M  +17   -14   services/fileindexer/indexer/office2007extractor.cpp

http://commits.kde.org/nepomuk-core/fcb3df91a5824b25741042ef0837cf28665deeb3
Comment 10 Stephan Diestelhorst 2013-08-22 09:19:00 UTC
This still seems to happen with the latest KDE 4.11, is the patch part of the release?  I think the functionality of skipping a file when choking on it earlier should be implemented, too.
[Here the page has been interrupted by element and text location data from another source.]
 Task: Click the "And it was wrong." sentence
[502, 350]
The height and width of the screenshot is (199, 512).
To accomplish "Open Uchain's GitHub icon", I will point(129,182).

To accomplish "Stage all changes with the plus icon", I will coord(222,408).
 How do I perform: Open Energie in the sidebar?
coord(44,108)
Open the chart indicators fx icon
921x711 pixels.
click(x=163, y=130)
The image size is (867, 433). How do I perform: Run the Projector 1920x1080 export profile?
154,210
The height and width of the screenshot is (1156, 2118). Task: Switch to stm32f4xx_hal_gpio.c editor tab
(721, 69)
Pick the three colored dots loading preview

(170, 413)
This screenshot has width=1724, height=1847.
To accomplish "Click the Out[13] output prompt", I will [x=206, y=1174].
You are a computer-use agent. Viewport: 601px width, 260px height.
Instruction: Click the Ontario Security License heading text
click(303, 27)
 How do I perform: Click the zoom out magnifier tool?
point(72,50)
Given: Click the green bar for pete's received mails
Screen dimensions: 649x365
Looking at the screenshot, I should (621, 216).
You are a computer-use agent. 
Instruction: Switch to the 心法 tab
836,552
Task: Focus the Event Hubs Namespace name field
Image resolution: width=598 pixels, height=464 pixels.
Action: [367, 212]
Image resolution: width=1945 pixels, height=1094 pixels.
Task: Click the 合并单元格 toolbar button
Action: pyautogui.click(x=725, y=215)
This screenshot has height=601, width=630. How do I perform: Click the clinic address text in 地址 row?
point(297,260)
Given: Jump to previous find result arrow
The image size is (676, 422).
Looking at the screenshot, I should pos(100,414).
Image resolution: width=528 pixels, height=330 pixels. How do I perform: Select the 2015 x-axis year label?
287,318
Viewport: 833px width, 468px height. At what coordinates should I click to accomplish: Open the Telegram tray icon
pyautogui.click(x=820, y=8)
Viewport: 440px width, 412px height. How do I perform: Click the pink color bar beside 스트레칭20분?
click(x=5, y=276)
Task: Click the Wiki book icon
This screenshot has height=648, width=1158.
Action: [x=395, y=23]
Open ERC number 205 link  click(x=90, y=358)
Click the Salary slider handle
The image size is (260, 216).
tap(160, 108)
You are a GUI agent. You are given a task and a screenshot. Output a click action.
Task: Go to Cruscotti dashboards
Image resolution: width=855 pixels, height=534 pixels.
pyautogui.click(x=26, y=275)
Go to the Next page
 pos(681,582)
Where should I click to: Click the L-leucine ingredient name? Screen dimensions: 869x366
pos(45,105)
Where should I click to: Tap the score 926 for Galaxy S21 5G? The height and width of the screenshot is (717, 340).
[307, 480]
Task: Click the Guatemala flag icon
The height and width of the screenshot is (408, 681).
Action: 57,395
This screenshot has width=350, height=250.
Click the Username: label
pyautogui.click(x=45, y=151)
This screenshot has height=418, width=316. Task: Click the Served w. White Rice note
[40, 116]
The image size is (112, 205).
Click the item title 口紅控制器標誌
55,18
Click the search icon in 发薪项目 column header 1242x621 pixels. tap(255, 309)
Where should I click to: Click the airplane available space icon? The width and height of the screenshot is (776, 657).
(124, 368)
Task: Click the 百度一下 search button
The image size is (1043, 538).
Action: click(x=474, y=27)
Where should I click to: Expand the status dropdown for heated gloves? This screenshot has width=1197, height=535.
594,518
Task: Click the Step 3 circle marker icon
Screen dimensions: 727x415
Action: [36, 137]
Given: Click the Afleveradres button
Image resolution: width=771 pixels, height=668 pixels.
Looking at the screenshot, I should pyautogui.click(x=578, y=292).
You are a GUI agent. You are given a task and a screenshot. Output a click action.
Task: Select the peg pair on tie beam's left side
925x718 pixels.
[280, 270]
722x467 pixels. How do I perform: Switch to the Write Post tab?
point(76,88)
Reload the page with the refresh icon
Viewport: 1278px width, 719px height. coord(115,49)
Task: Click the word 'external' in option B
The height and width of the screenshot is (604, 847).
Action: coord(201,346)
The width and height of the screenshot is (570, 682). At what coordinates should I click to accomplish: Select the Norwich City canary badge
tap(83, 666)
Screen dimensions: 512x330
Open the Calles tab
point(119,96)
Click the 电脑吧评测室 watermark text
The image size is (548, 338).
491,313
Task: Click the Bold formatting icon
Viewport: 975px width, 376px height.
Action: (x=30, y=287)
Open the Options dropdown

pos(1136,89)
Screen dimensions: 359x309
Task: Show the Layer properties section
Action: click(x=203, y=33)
Comment 11 Stephan Diestelhorst 2013-08-22 10:46:52 UTC
(In reply to comment #10)
> This still seems to happen with the latest KDE 4.11, is the patch part of
> the release?  I think the functionality of skipping a file when choking on
> it earlier should be implemented, too.

Just inspected the broken files (one PPTX and one ODT).  Both are corrupted files, properly detected by running the file command on them.  I have tried to add their names to the ignore list in Nepomuksettings, but that does not prevent them from being indexed.  Also renaming the files to foo.odt.BROKEN and then adding *.BROKEN to the ignore list does not help.
Comment 12 Christoph Feck 2013-08-29 23:48:30 UTC
Stefan, could you please report a new bug and attach the documents to reproduce there?